The first piece in the series explores Jesus as refugee. While it may not technically qualify as a “faithful foreigner” story, it does introduce us to some themes that will be important for understanding the faithful foreigner motif—and our resistance to those we perceive as “other.” After that, we’ll meet Rahab, Uriah, some eunuchs, a Roman centurion, and yes—even a couple of faithful foreigners from the animal kingdom!

As it happens, I am writing this series while on sabbatical in Rome, Italy. It will be interesting to see how my own experience of being a foreigner influences my engagement with these stories. You can decide if I’m a faithful foreigner or not!

 

Jesus the Refugee

 

Flight to Egypt fresco by Renáta Sedmáková

 

Read: Matthew 2:13-23

Then Joseph got up, took the child and his mother by night, and went to Egypt (Matthew 2:14, NRSV).
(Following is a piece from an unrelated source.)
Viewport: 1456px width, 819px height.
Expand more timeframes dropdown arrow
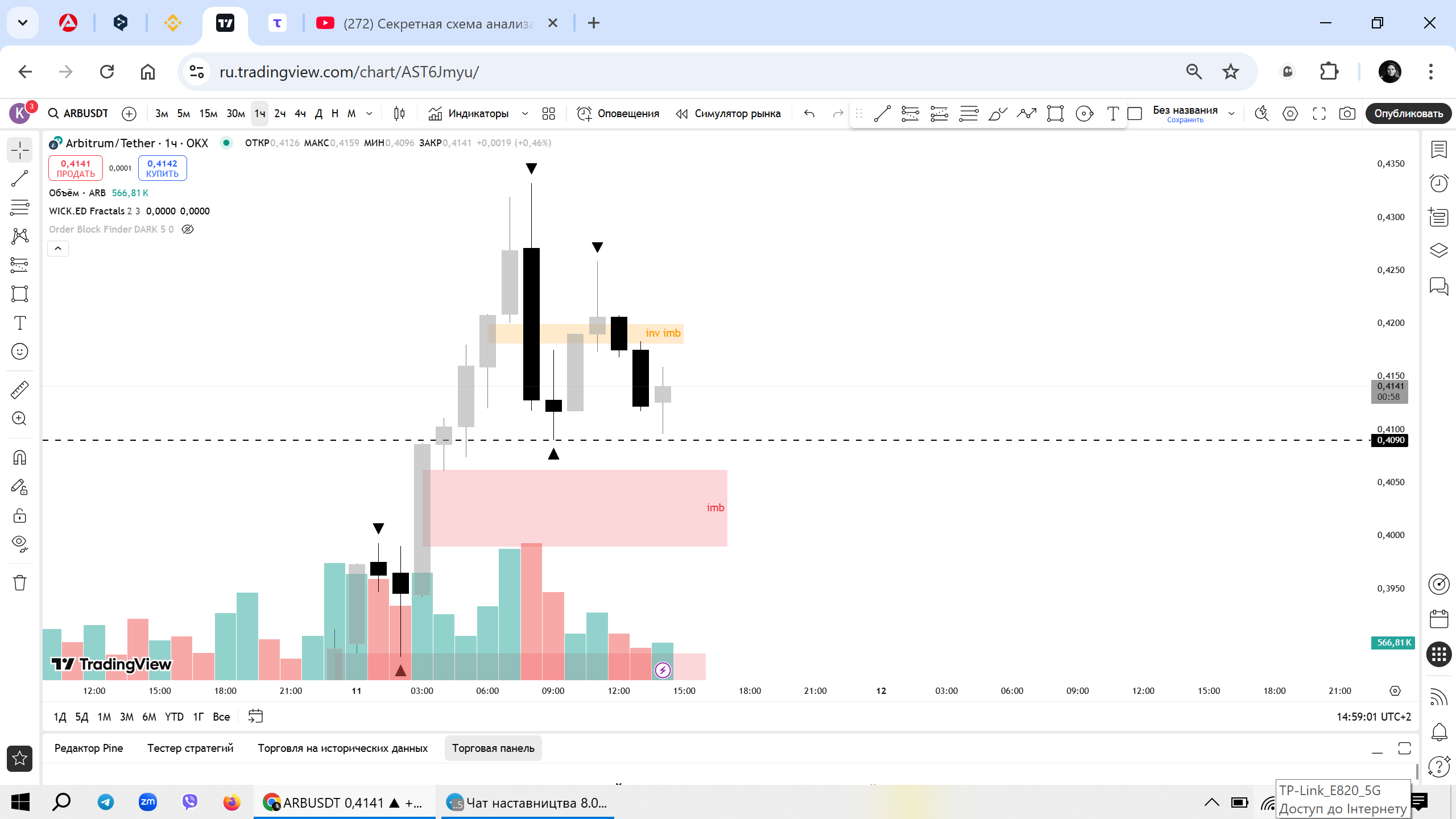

A refugee is typically understood to be “a person who has been forced to leave their country in order to escape war, persecution, or natural disaster.”

The gospel of Matthew makes it crystal clear that Jesus and his parents were refugees. In this, alas, they were not and are not unusual. According to the UN Refugee Agency (UNHCR) there are currently 25.9 million refugees—the highest number ever seen. And this doesn’t even count the 41.3 million “internally displaced” individuals, or the 3.5 million “asylum-seekers” (UN Refugee Statistics). That the danger was real for Jesus and his family is borne out by Herod’s slaughter of the innocents (Mt. 2:16).

There are unusual features to the holy family’s story, of course. Joseph learns of the danger when he is tipped off in a dream by an angel. And Matthew goes out of his way to point out that this whole episode fulfills something the prophet Hosea once said (Hosea 11:1). But we shouldn’t let the extraordinary features of this story eclipse its brutally ordinary basics. Jesus and his family fled for their lives, and in doing so, they made common cause with millions of people, past and present.

So, why did presidential candidate, Pete Buttigieg, catch flack from religious conservatives when he referred to Jesus as a refugee? His Christmas tweet was straightforward:

Today I join millions around the world in celebrating the arrival of divinity on earth, who

came into this world not in riches but in poverty, not as a citizen but as a refugee.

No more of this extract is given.